━━ Data for this task

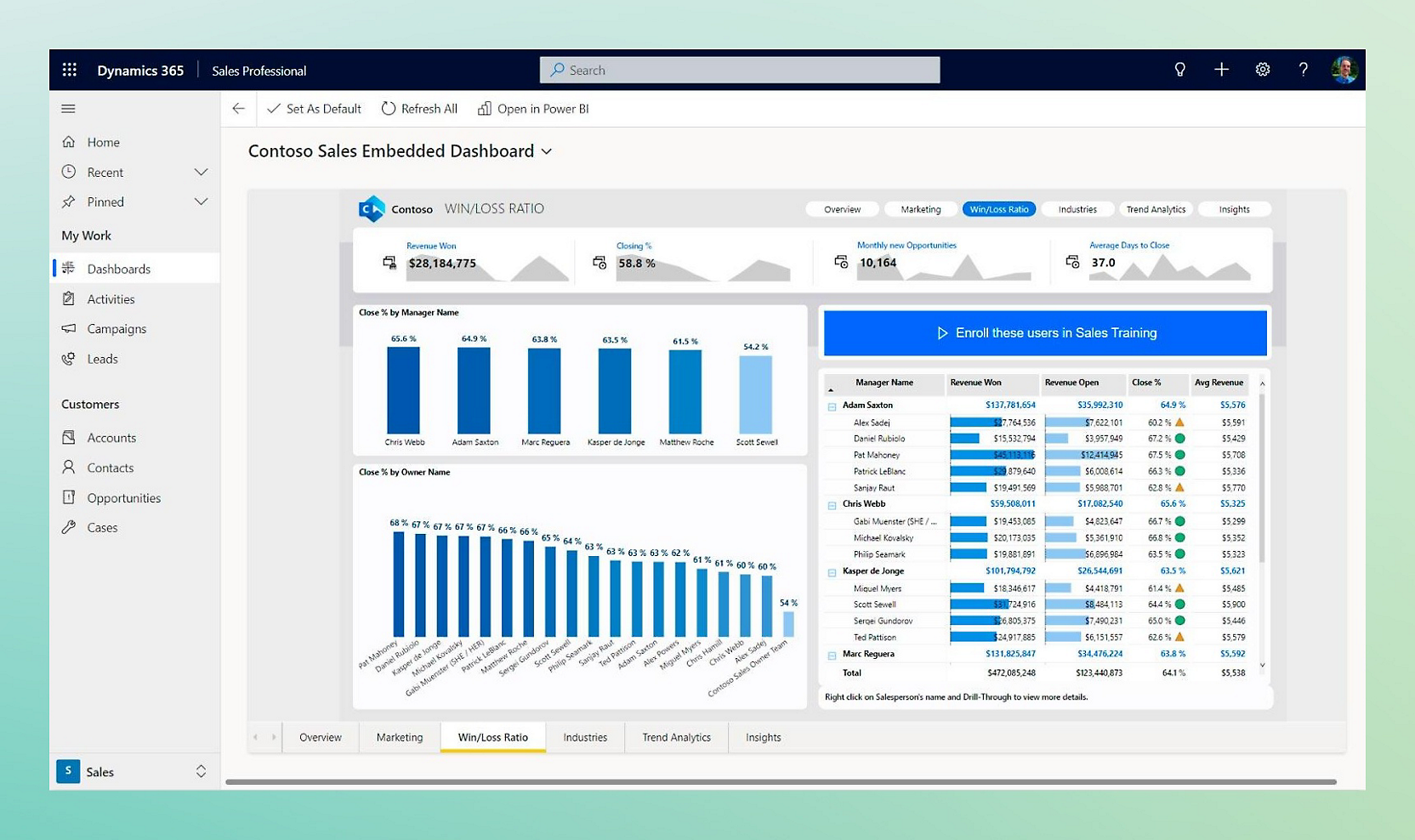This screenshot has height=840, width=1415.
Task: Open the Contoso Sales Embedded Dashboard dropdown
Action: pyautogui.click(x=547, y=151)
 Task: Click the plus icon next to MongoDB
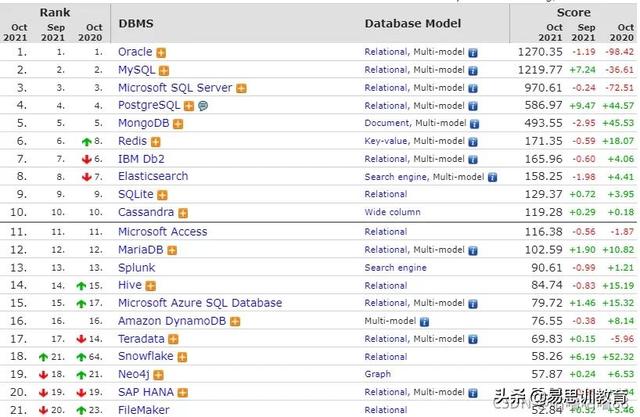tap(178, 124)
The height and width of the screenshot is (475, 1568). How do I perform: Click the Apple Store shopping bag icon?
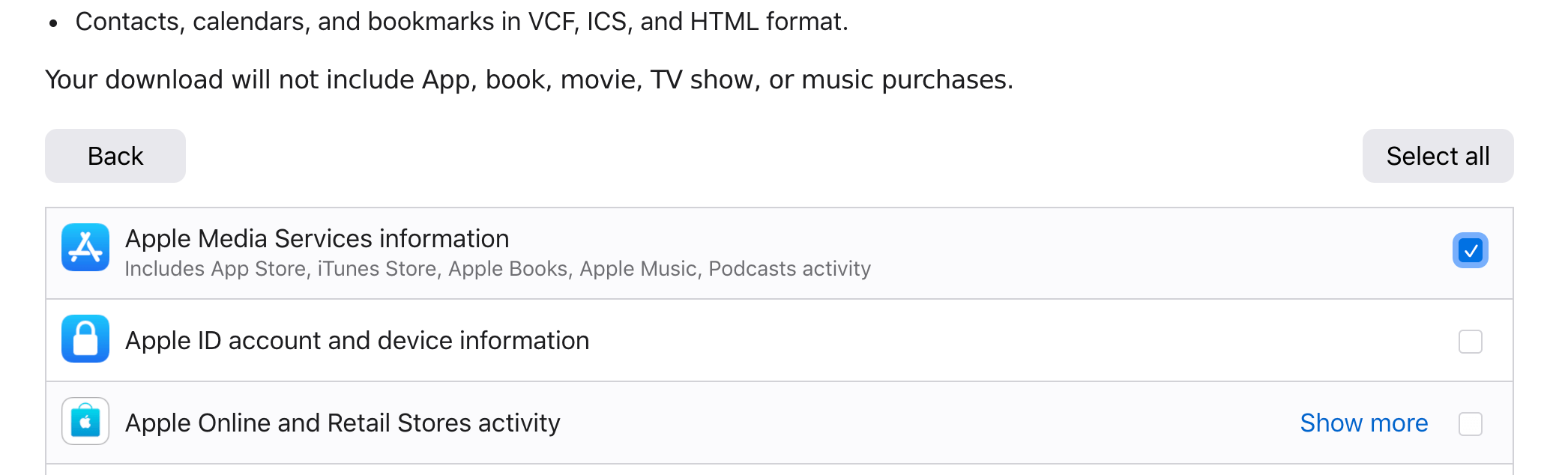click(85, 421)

━━━━

## [Task to carry out]
From the line with "The height and" through the end of the listing, write out every line exactly, leaving out the pictures.

## [Solution to the problem]
The height and width of the screenshot is (475, 1568). How do I perform: Click the Apple Store shopping bag icon?
click(85, 421)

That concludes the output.